- _PROBLEM STATEMENT_
Verbatim reproduction of the entries is required; images must be omitted.

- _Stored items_

------------------------------------------------------------------------

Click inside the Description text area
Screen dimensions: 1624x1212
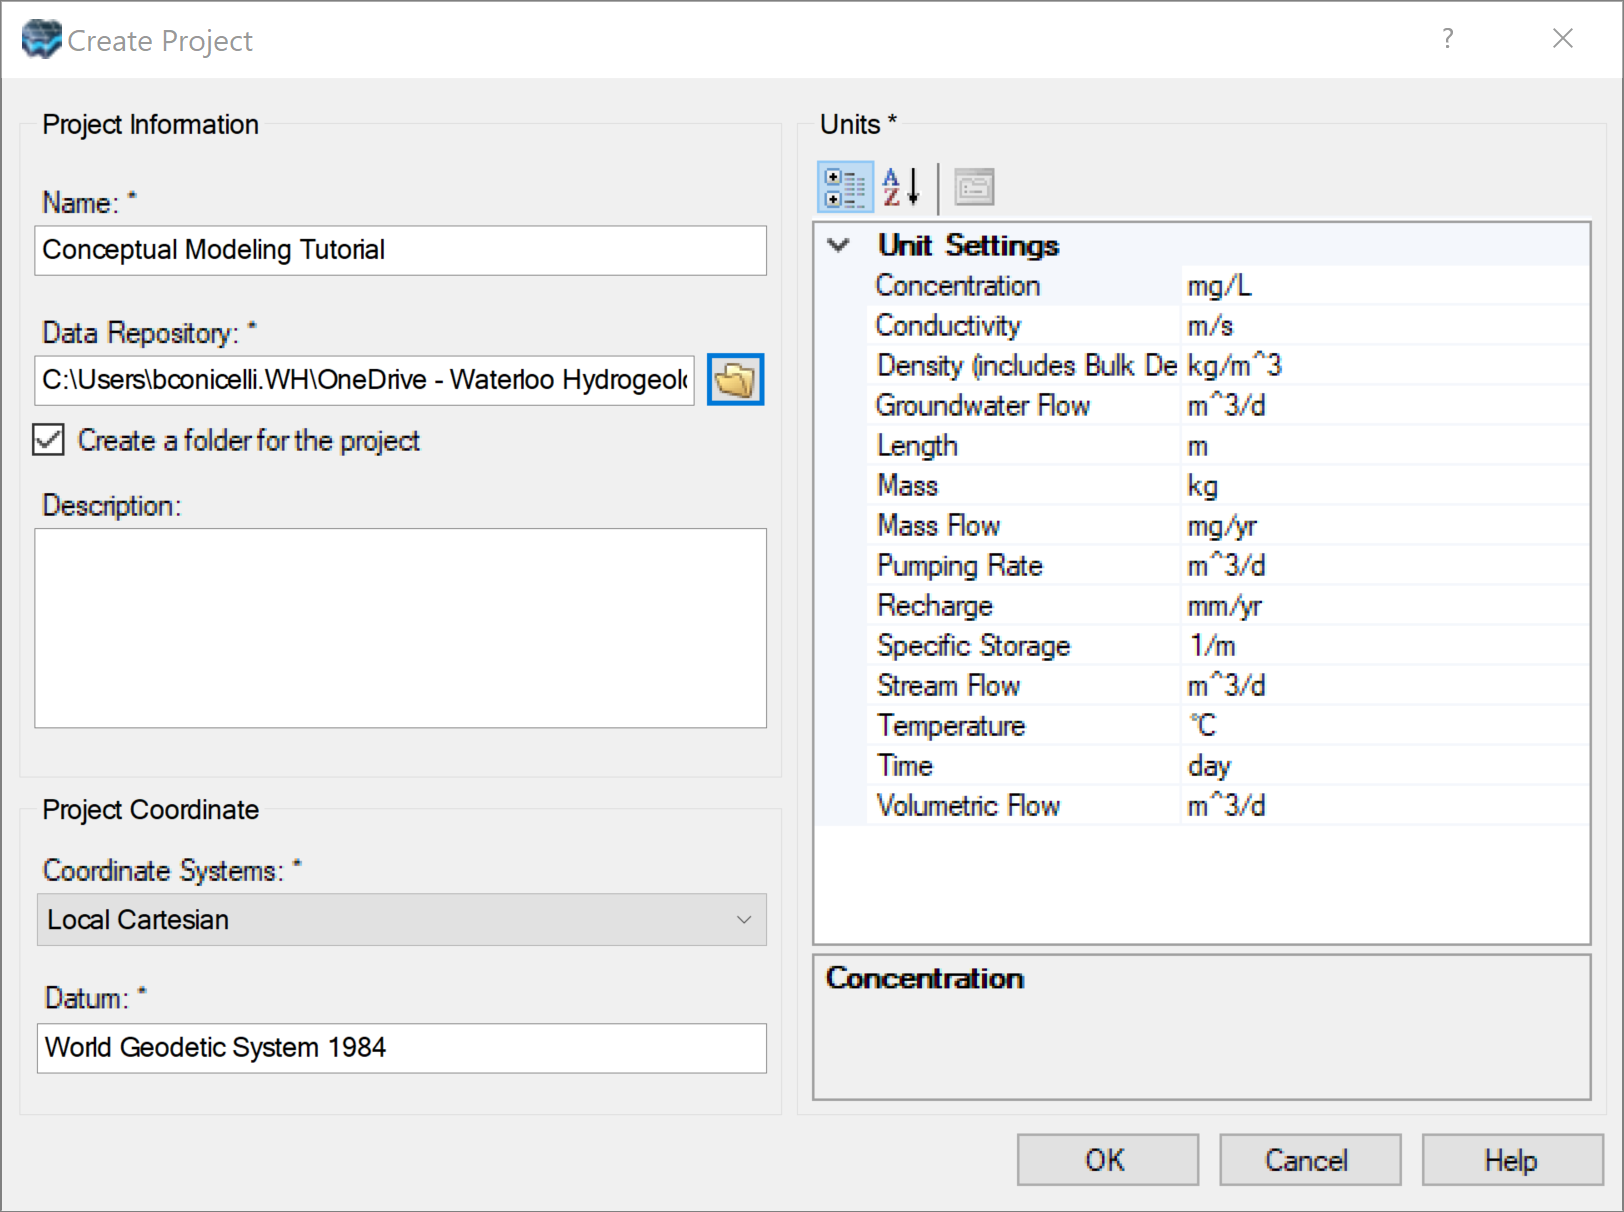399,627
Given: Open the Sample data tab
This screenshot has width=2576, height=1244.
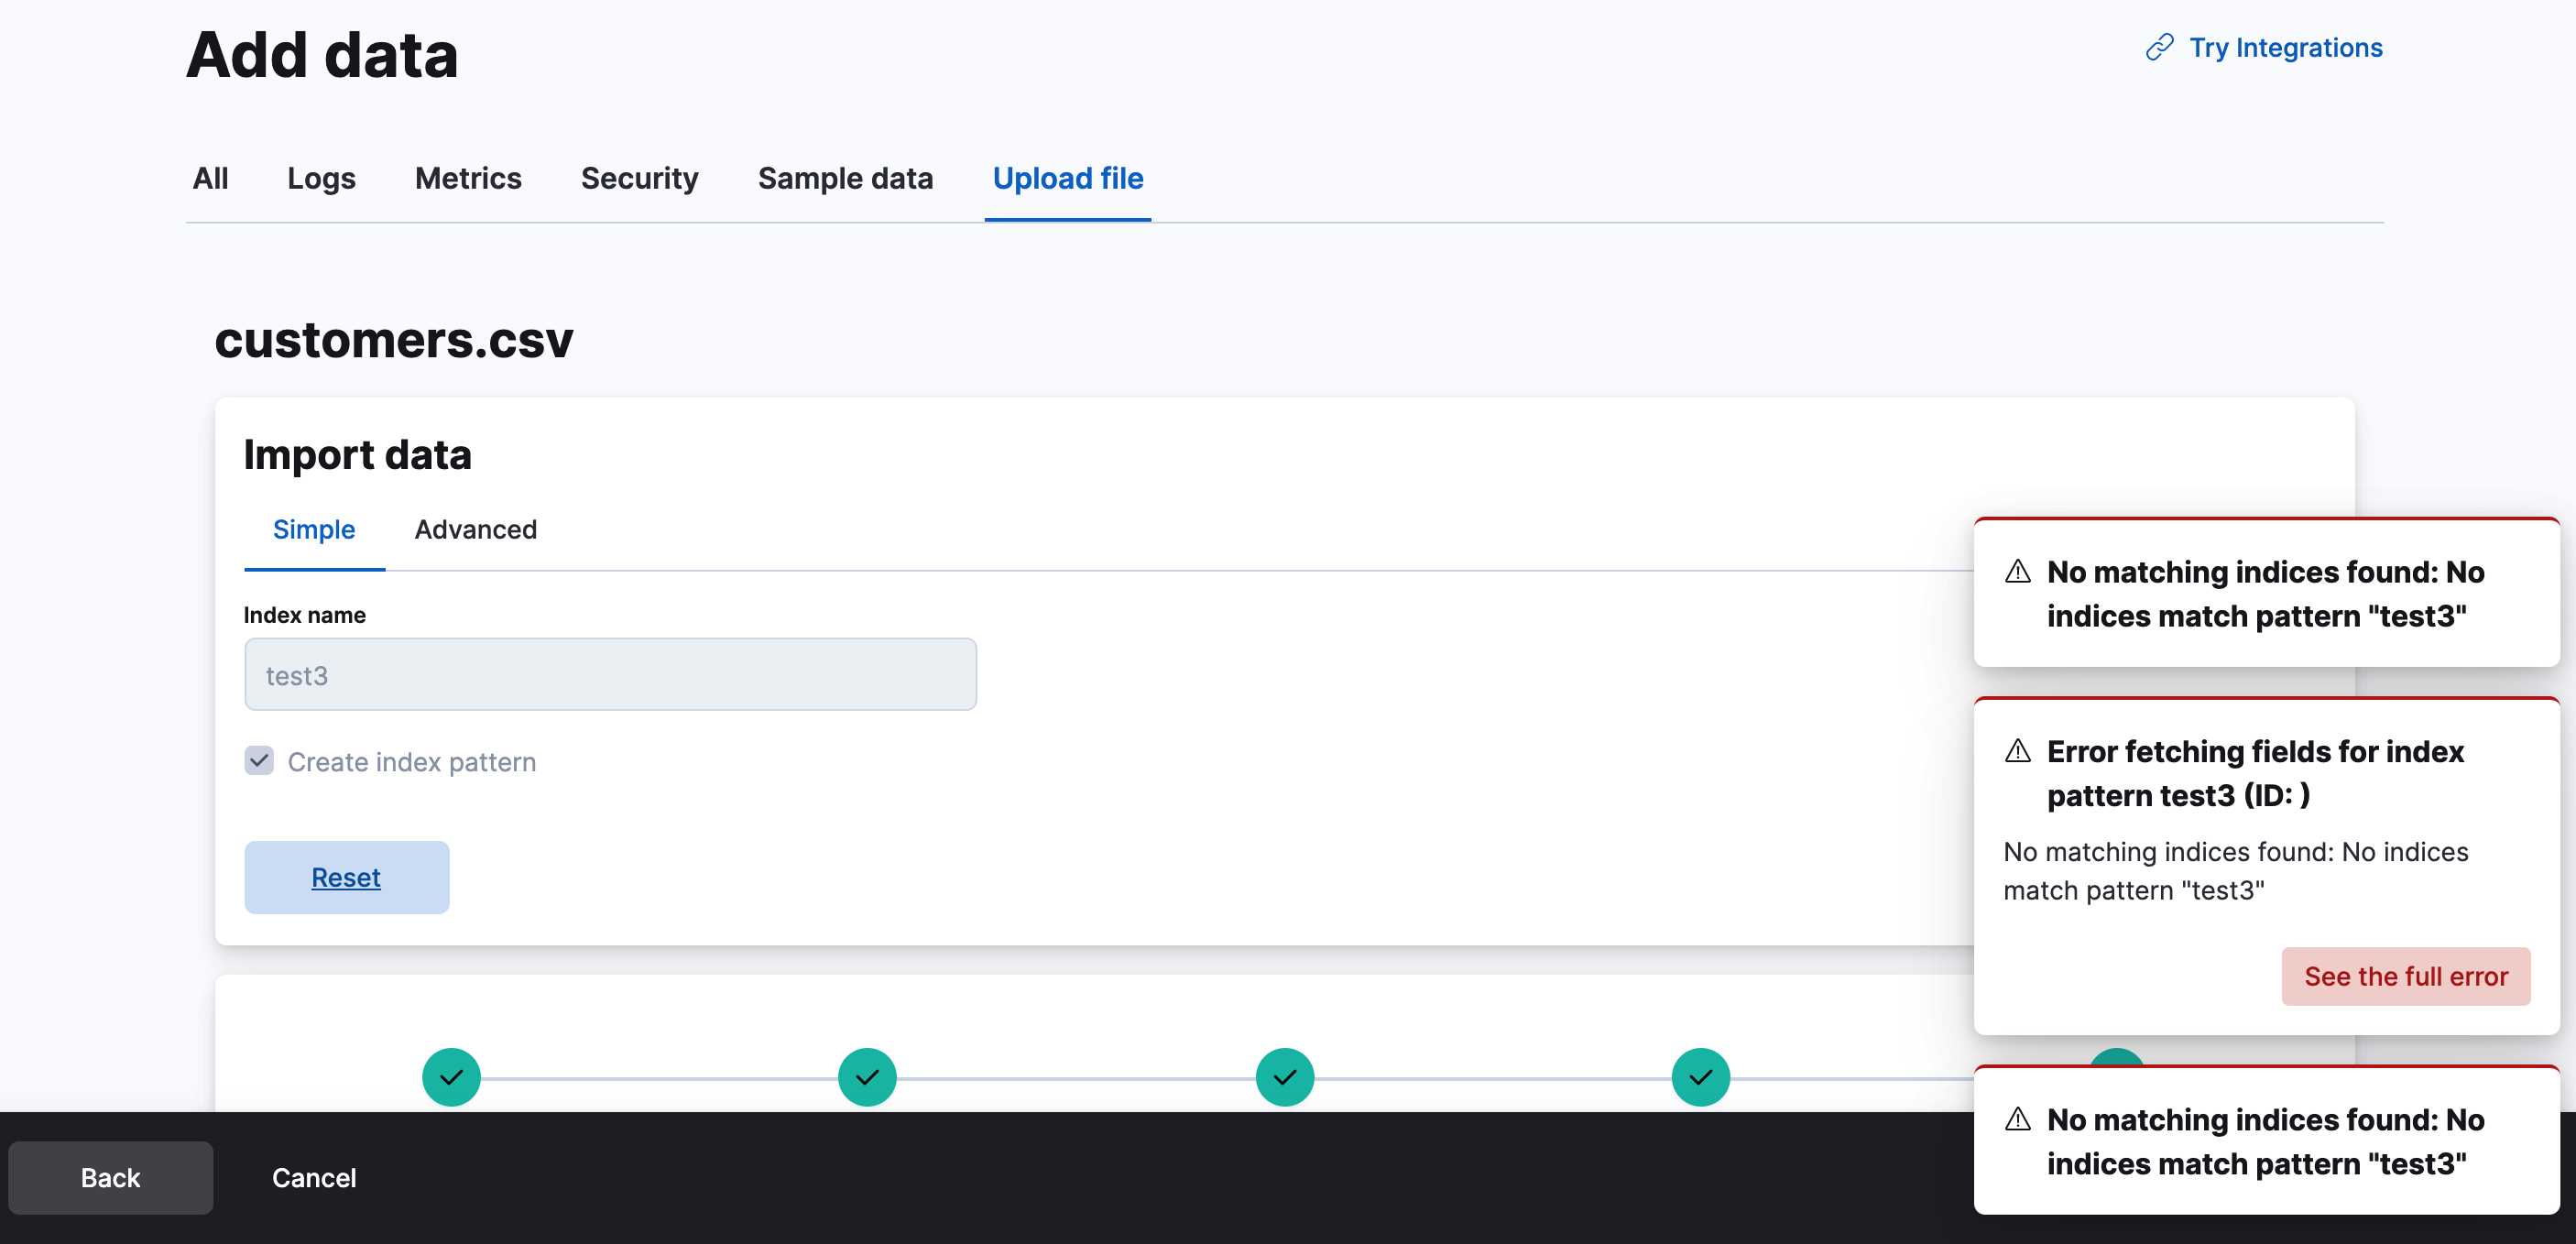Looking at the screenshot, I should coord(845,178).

------------------------------------------------------------------------

- _SOLUTION TO THE PROBLEM_
Click inside the Description text area
Screen dimensions: 1624x1212
399,627
Given: Open the Sample data tab
This screenshot has width=2576, height=1244.
Looking at the screenshot, I should coord(845,178).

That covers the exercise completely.